The varying visions and the two small States' determination to act on them as a matter of a security and defence policy designed to ensure regime survival made confrontation inevitable.
It is an epic struggle in which Qatar and the UAE, governed by rulers who have a visceral dislike of one another, could in the short and middle term both emerge as winners even if it is at the expense of those on whose backs the battle is fought and considerable damage to their carefully groomed reputations.
Complicating the region's lay of the land with its multiple rivalries is the fact that at times the interests of the main protagonists both coincide and exacerbate the crisis. For years, the Gulf's major players supported Syrian rebels fighting the regime of President Bashar al-Assad, yet complicated the struggle by at times aiding rival groups.
Greater economic opportunity
Ultimately however, the rival strategies that involves the UAE working the corridors of power of the Gulf's behemoth, Saudi Arabia, whose focus is its existential fight with Iran, and Qatar sponsoring opposition forces, has left the Middle East and North Africa in shambles.
Beyond Syria, Libya and Yemen are wracked by wars. Egypt is ruled by an autocrat more brutal than his autocratic predecessor who has made his country financially dependent on Saudi Arabia and the UAE and has been unable to fulfil promises of greater economic opportunity.
As a result, as small States, like Singapore, debate in the wake of the Gulf crisis their place in the international pecking order and their ability to chart an independent course of their own, Qatar's brash and provocative embrace of change as opposed to the UAE's subtler projection of power that shies away from openly challenging the powers that be, may be too risky an approach to emulate.
Nonetheless, the jury on the differing approaches is still out. Qatar has been able to defy the boycott and so far, convincingly reject demands of the Saudi-UAE-led alliance that would undermine its sovereignty and turn it into a vassal based on its financial muscle and an international refusal to endorse the approach of its detractors that many view as extreme, unrealistic and unreasonable.
Taking the long view on the assumption that change is inevitable, Qatar could emerge as having been on the right side of history even if the notion that it can promote change everywhere else except for at home is naive at best.
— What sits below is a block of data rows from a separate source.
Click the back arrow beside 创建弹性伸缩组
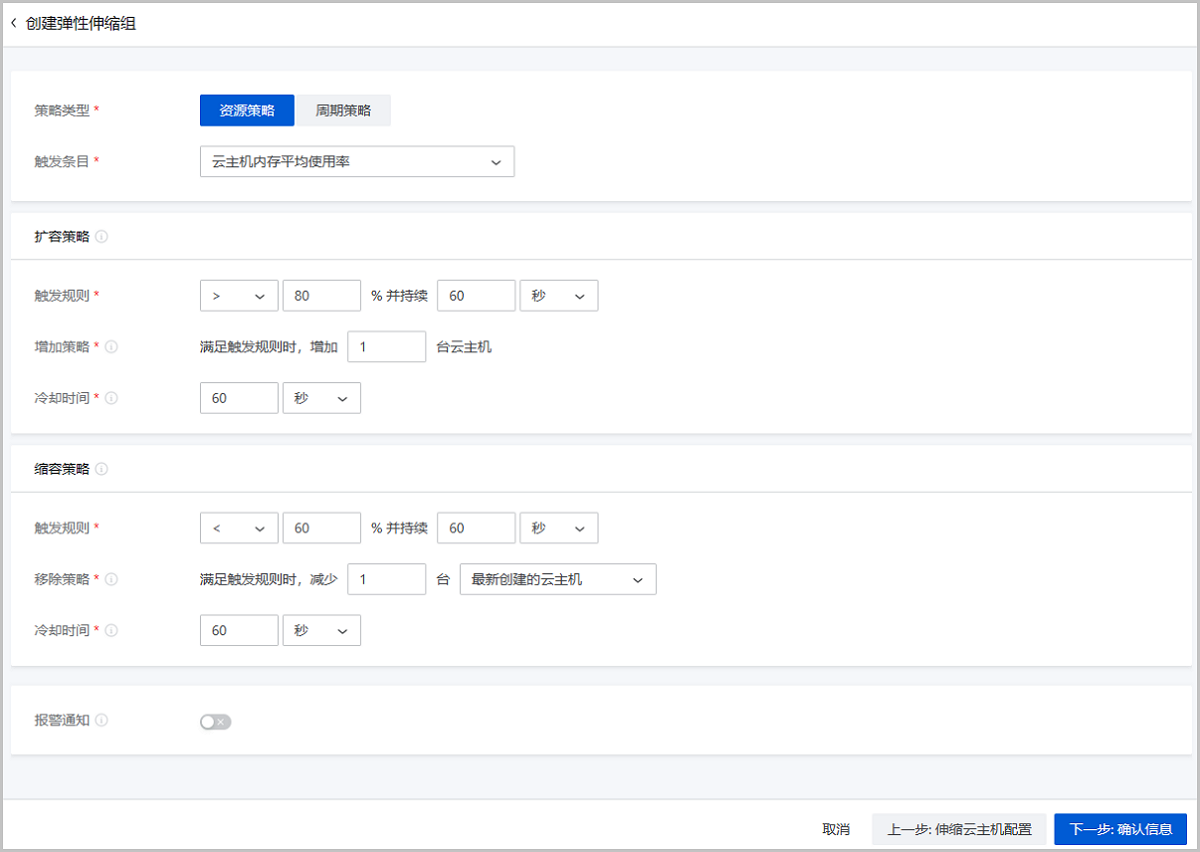 coord(14,23)
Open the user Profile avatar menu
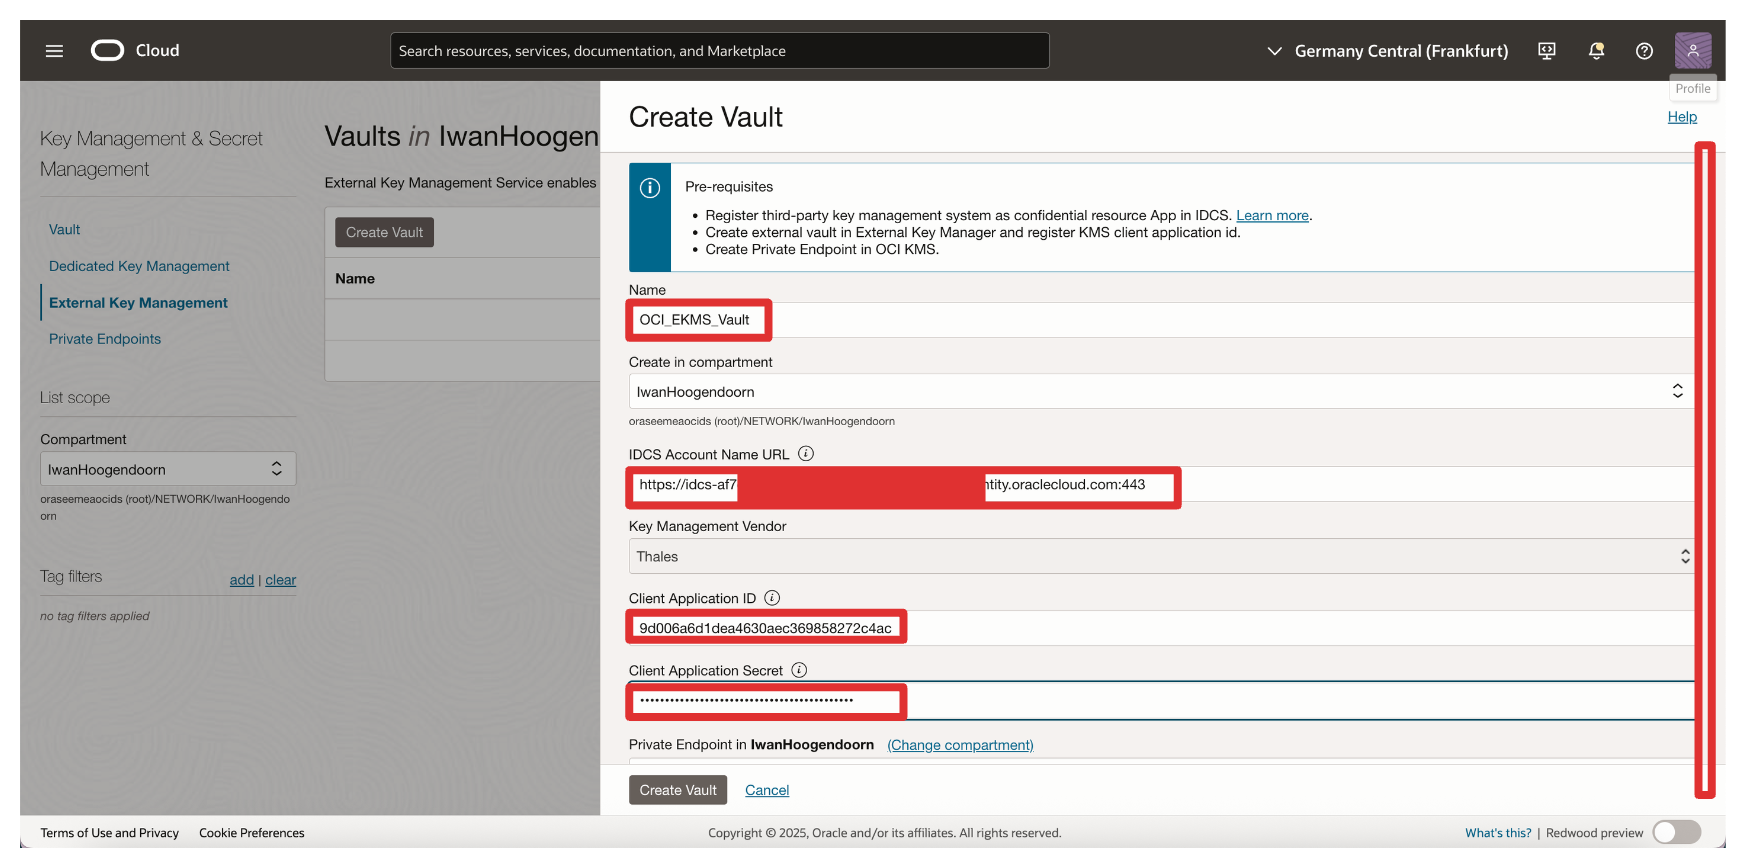Image resolution: width=1745 pixels, height=868 pixels. click(x=1692, y=50)
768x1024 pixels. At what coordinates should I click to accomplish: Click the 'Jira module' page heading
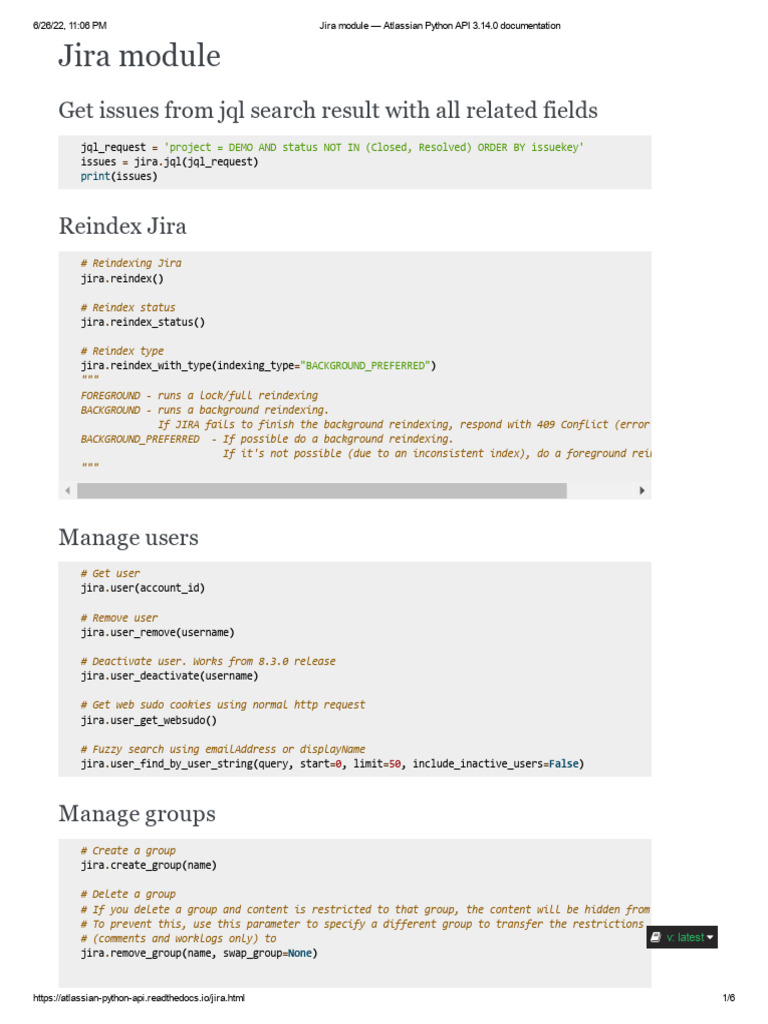click(x=139, y=56)
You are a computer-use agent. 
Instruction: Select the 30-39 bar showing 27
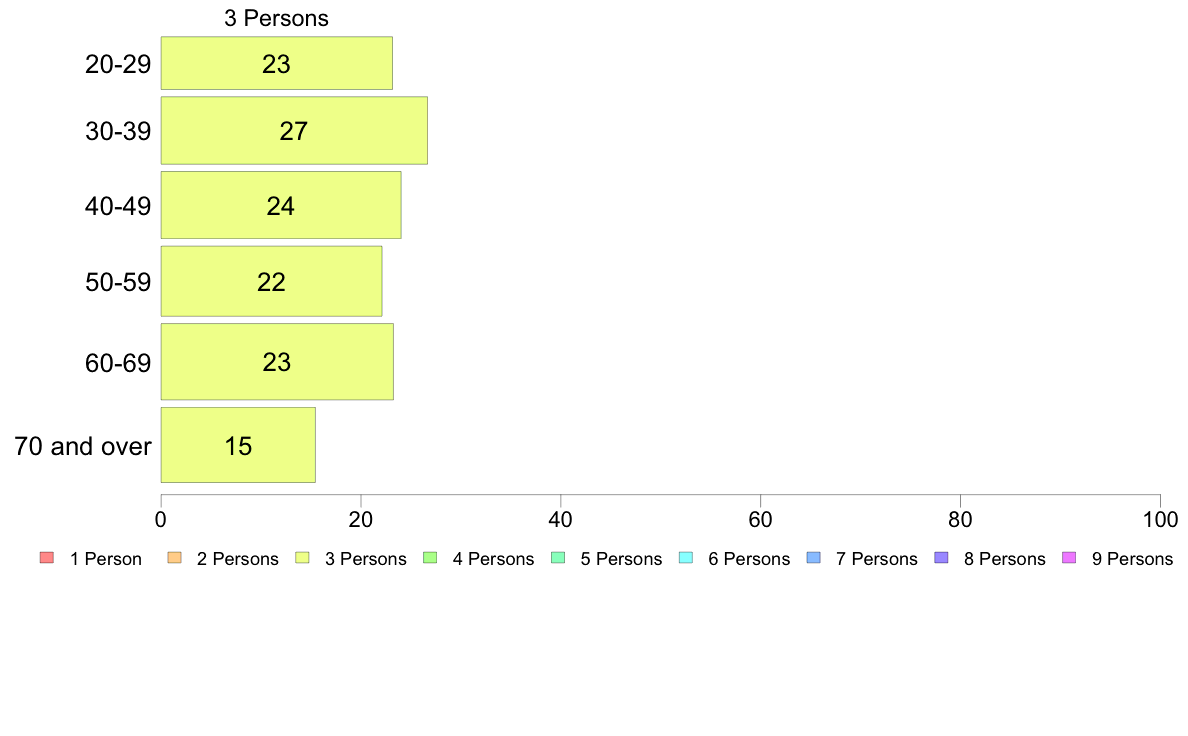(294, 130)
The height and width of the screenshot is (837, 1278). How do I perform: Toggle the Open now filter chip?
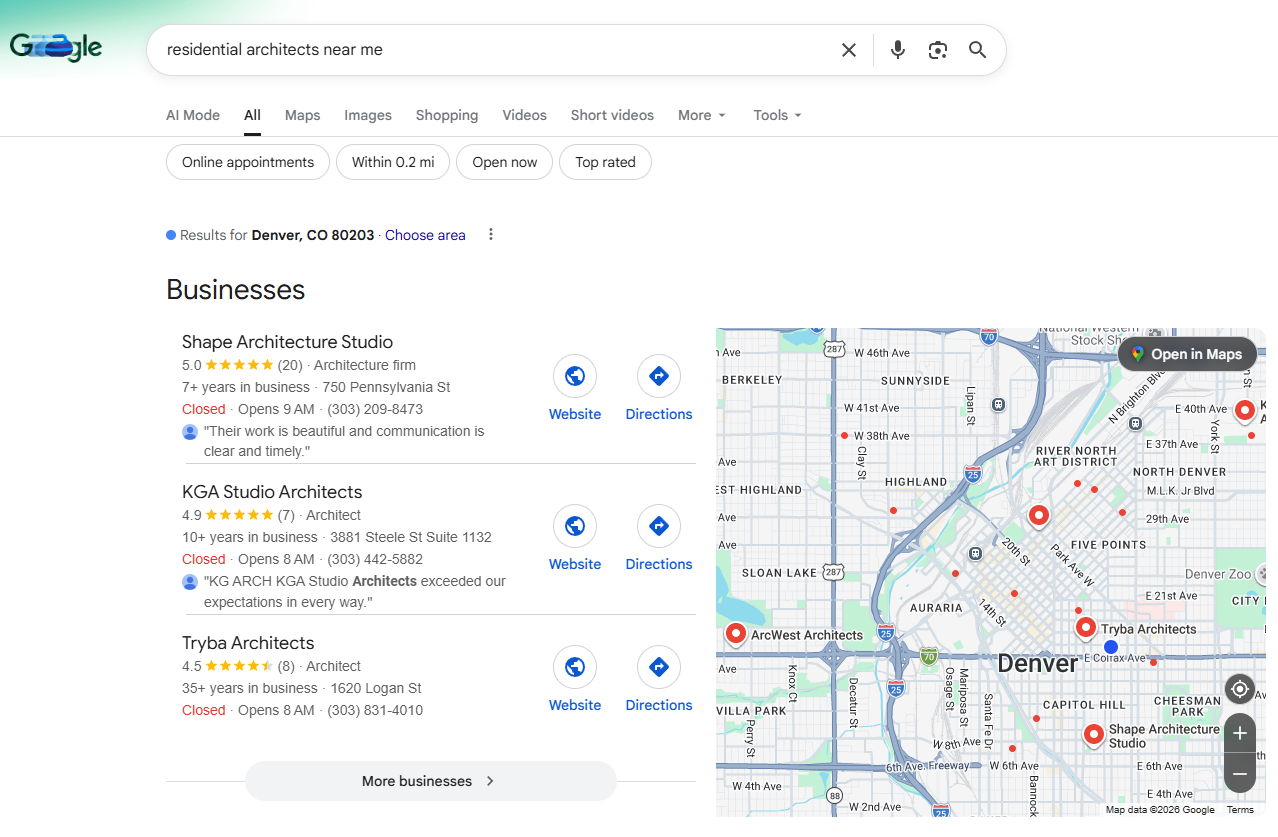[504, 162]
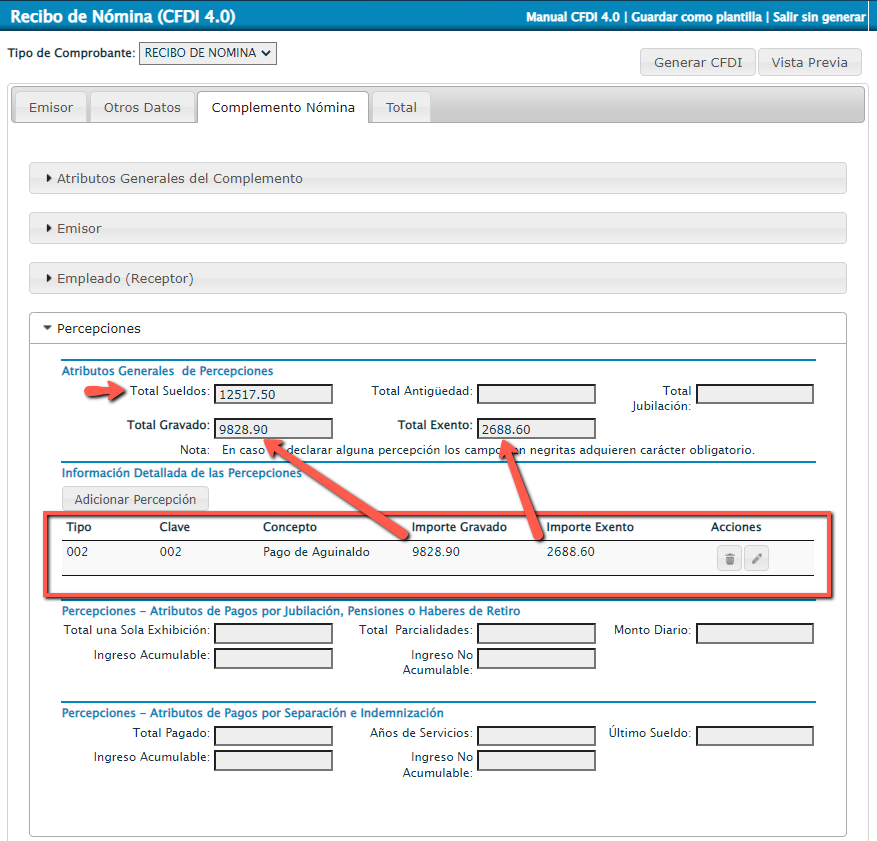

A wave of nationalism with Qataris rallying around their emir in defiance of the Saudi-UAE-led boycott masks criticism of the ruler's policies that Qataris in recent years vented on social media.
However the Gulf crisis ends, Qatar's revolutionizing the Middle East and North Africa's media landscape with the 1996 launch of Al Jazeera speaks to the ability of small States to shape their environment.
The television network's free-wheeling reporting and debates that provided a platform for long suppressed voices, shattered taboos in a world of staid, State-run broadcasting characterized by endless coverage of the ruler's every move. Al Jazeera, despite its adherence to the Qatari maxim of change for everyone but Qatar itself by exempting the Gulf State from its hard-hitting coverage, forced irreversible change of the region's media landscape in advance of the advent of social media.
Qatar's strategy by definition made the Gulf State a target, culminating in its current showdown with its detractors. The Saudi-UAE-led boycott crowns decades of failed efforts to get Qatar to halt its support of the region's opposition forces, including the Muslim Brotherhood, that advocate alternative, more open systems of government, as well as more militant groups.
Banning of the Brotherhood
If Qatar's strategy was confrontational, the UAE opted for an approach that granted it a measure of plausible deniability by influencing the policies of Big Brother Saudi Arabia, establishing close ties to key policy makers in Washington, acquisition of ports straddling the world's busiest shipping lanes, and crafting a reputation as Little Sparta, a military power that despite its size and with the help of mercenaries could stand its ground and like the big boys on the block establish foreign military bases.